# Advanced Delta Lake Concepts

This notebook covers advanced Delta Lake features:  

- **Time Travel** (audit changes & restore data)  
- **Compaction & Z-Ordering** (optimize small files & indexing)  
- **Vacuum** (cleaning up old data files)  

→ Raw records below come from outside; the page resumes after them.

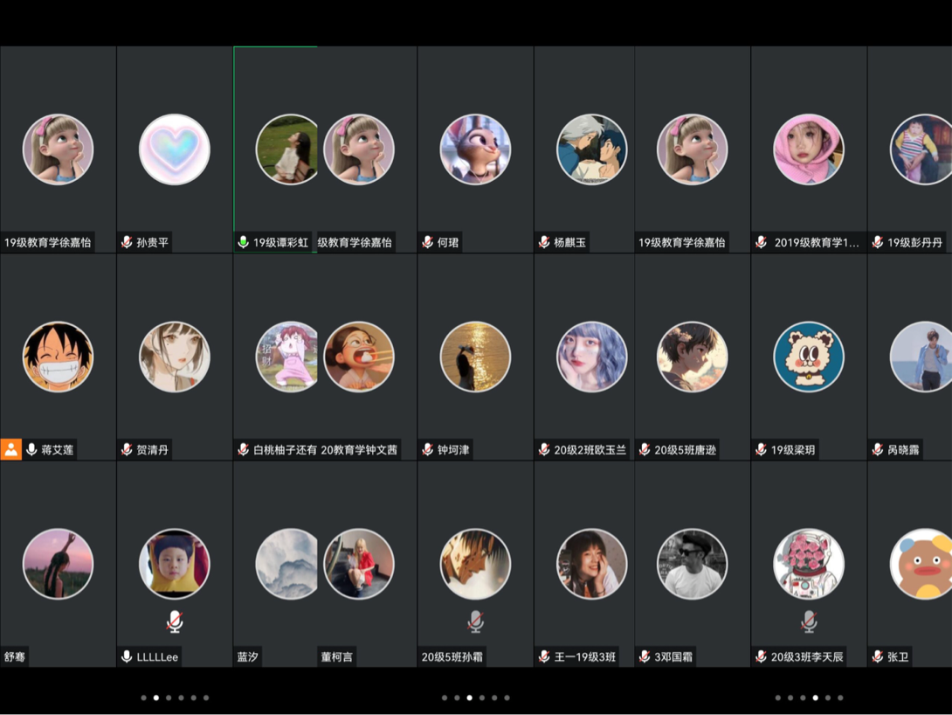Toggle the large mic above the 20级3班李天辰 label
Screen dimensions: 952x715
[x=809, y=621]
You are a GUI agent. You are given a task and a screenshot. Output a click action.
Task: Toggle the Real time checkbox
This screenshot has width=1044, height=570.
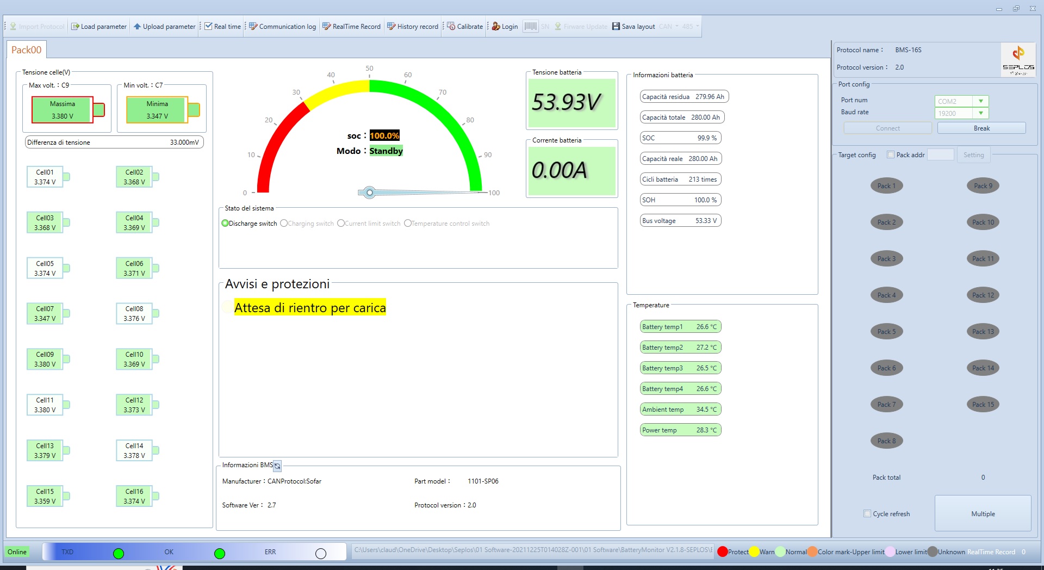[208, 27]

## Time Travel - Audit Data Changes

In [0]:
-- Check the history of table changes
USE CATALOG hive_metastore;
DESCRIBE HISTORY employees;

In [0]:
-- Query older versions using timestamp
SELECT * FROM employees TIMESTAMP AS OF '2025-08-26 13:24:47';

In [0]:
-- Query using version number
SELECT * FROM employees VERSION AS OF 2;

In [0]:
SELECT * FROM employees@v3

In [0]:
-- Make a change
DELETE FROM employees;

-- See new state
SELECT * FROM employees;


In [0]:
-- Restore to an older version
RESTORE TABLE employees TO VERSION AS OF 3;

In [0]:
SELECT * FROM employees

In [0]:
DESCRIBE HISTORY employees

## Compaction - Optimize Small Files

In [0]:
-- Inspect current file details
DESCRIBE DETAIL employees;

In [0]:
-- Compact small files into fewer files
OPTIMIZE employees;

In [0]:
-- Check details again
DESCRIBE DETAIL employees;
-- before: numFiles = 3, after: numFiles = 1

In [0]:
-- Insert more rows (to generate new small files)
INSERT INTO employees VALUES (8, 'Rita', 2000000);
INSERT INTO employees VALUES (9, 'Girsa', 2000000);

In [0]:
DESCRIBE DETAIL employees;
-- now numFiles increased again (3)

In [0]:
-- Optimize with ZORDER (indexing on salary)
OPTIMIZE employees ZORDER BY salary;

In [0]:
DESCRIBE DETAIL employees;
-- numFiles reduced back to 1

In [0]:
-- See history of operations
DESCRIBE HISTORY employees;


In [0]:
%fs ls 'dbfs:/user/hive/warehouse/employees'

## Vacuum - Clean Up Old Data Files
- Removes unused data files to free up storage.
- Default retention = 7 days.
- After vacuum, time travel to older versions doesn't not work.

In [0]:
-- Vacuum with default retention
VACUUM employees;

In [0]:
%fs ls 'dbfs:/user/hive/warehouse/employees'

In [0]:
VACUUM employees RETAIN 0 HOURS

In [0]:
-- Dangerous option: Disable safety check
SET spark.databricks.delta.retentionDurationCheck.enabled = false;
VACUUM employees RETAIN 0 HOURS;

In [0]:
%fs ls 'dbfs:/user/hive/warehouse/employees'

In [0]:
-- Table details after vacuum
DESCRIBE DETAIL employees;

In [0]:
-- Try querying an old version (will fail if files are gone)
SELECT * FROM employees@v1;

In [0]:
-- CleanUp
-- Drop table
DROP TABLE employees;

-- Validate
SELECT * FROM employees;

In [0]:
%fs ls 'dbfs:/user/hive/warehouse/employees';